The presence of relatively high levels of C-peptide indicates that patients still maintained some islet function that was “more than sufficient to provide stable glycemic control,” Shapiro said. “Islet transplantation is therefore still beneficial, even when patients are not completely insulin-free.”
Questions remain
Jonathan S. Bromberg, MD, PhD, and Derek LeRoith, MD, PhD, of the Mount Sinai School of Medicine in New York, wrote an accompanying editorial discussing the potential of islet transplantation. LeRoith is a member of the Endocrine Today Editorial Board.
“The study by Shapiro et al. shows that institutions all over the world can successfully perform the protocol with at least short-term results that are promising,” they wrote. “The problem remains that the medium- to long-term results are not durable, so much more work is needed.”
The question now is whether this procedure should be aimed at a much larger portion of the population. Other currently developing technologies, such as continuous glucose monitoring devices, have the potential to change diabetes care for every patient, not just a select few.

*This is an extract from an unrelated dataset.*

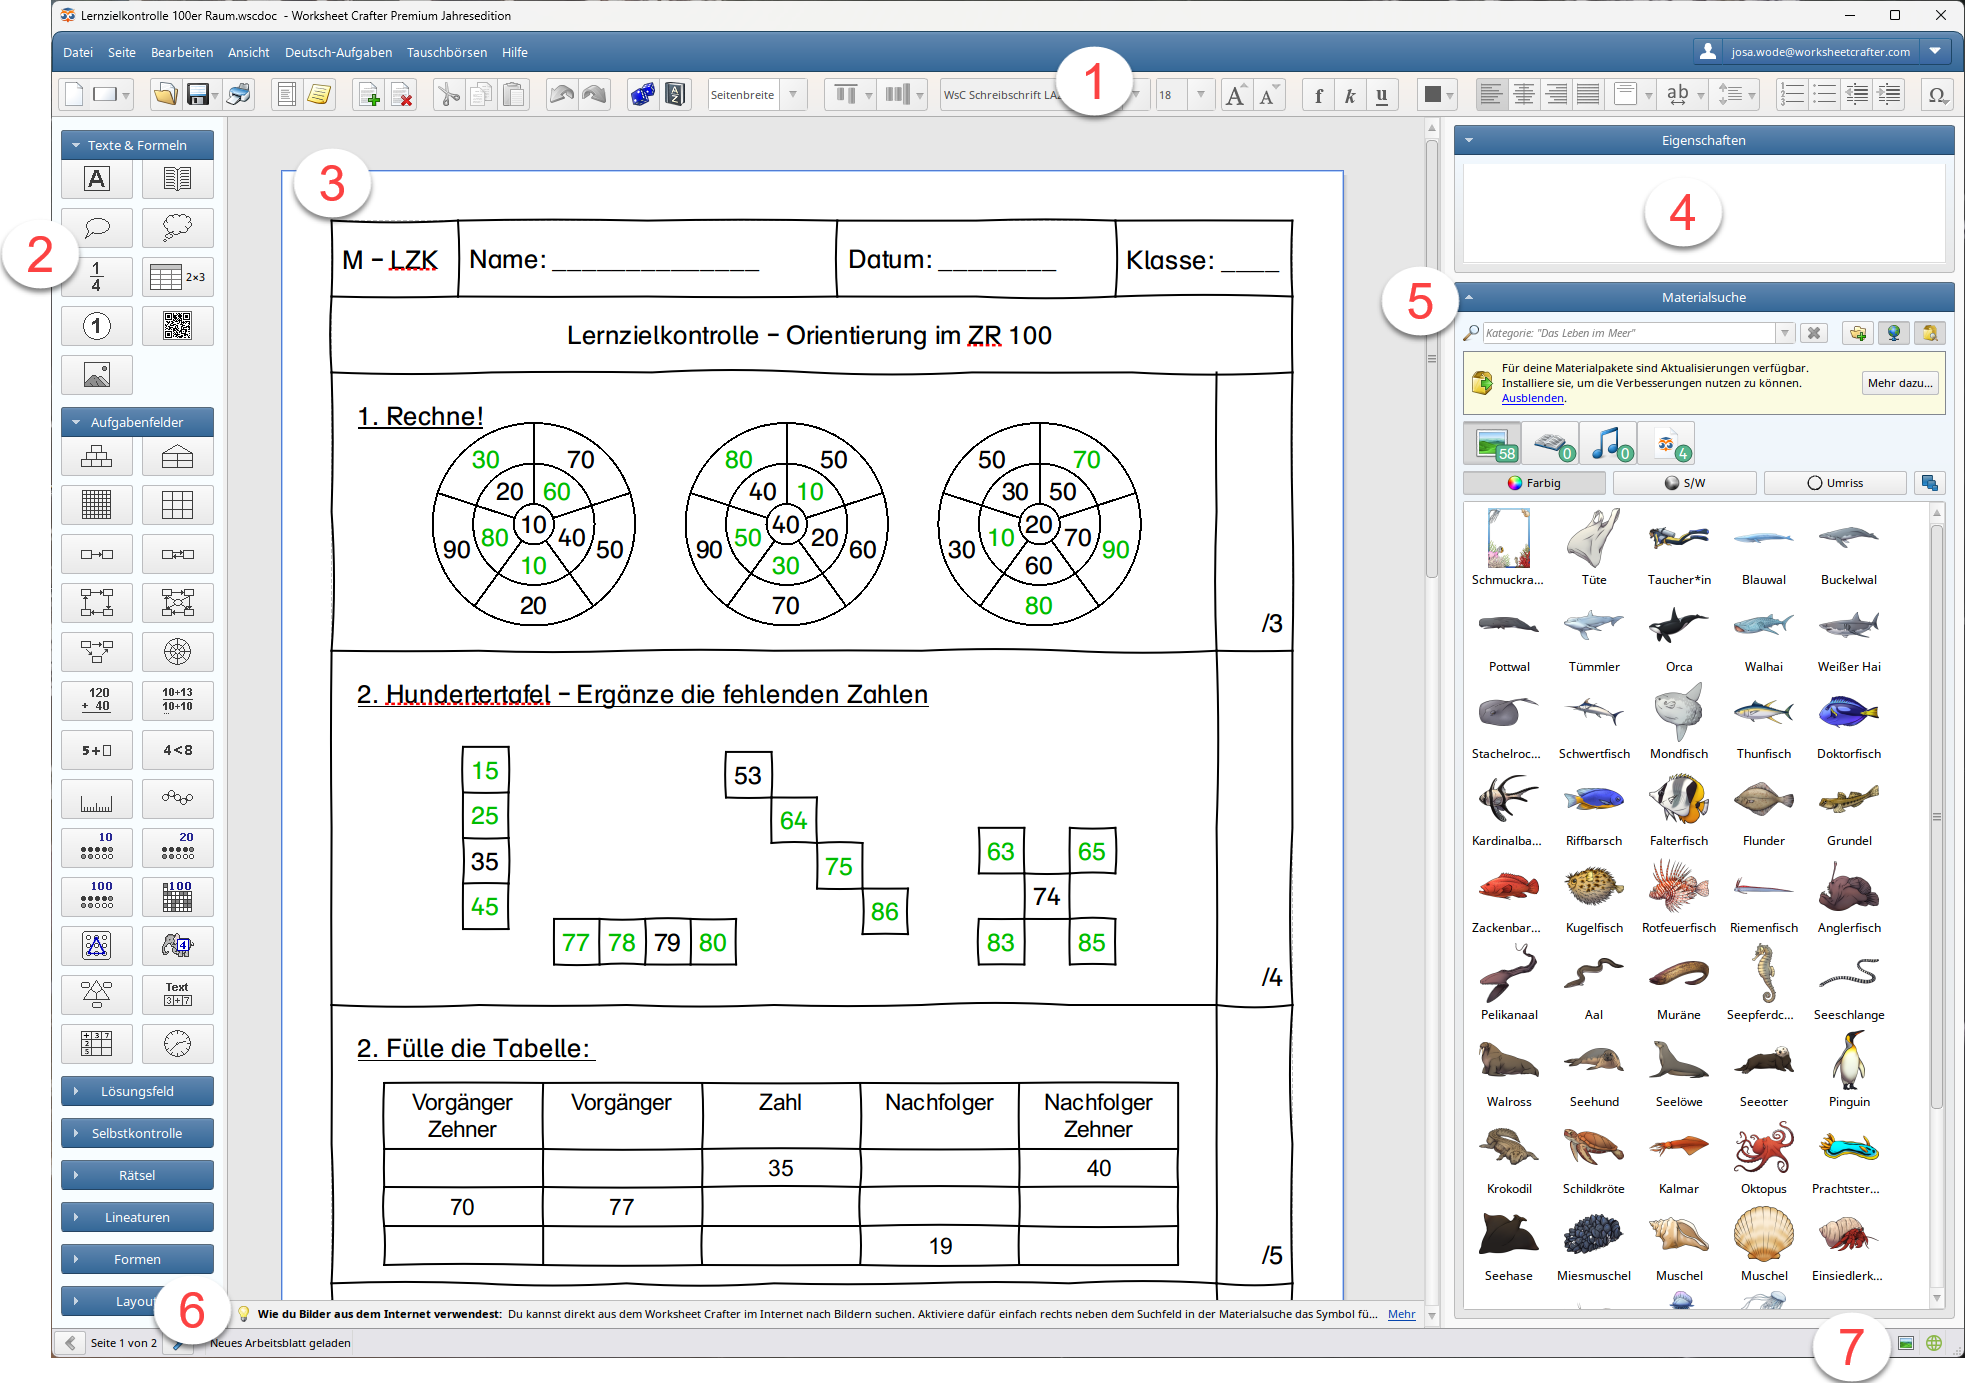This screenshot has height=1383, width=1965.
Task: Open the Bearbeiten menu
Action: 180,57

“Islet transplantation is at a crossroads,” Bromberg and LeRoith wrote. “It is clear that poor long-term results, high costs, and the relatively high incidence of major and minor serious adverse events make it difficult to argue for expansion of islet transplantation to the general population. Nonetheless, the dramatic discoveries and successful dissemination of information in a relatively short period encourage us to believe that these advances will continue apace. Additional research investments are likely to be high yield and to have a positive effect on many patients in the not-too-distant future.” – by Dave Levitan
For more information:
- Shapiro AMJ, Ricordi C, Hering BJ, et al. International trial of the Edmonton Protocol for islet transplantation. N Engl J Med. 2006;355:1318-1330.
- Bromberg JS, LeRoith D. Diabetes cure: is the glass half full? N Engl J Med. 2006;355:1372-1374.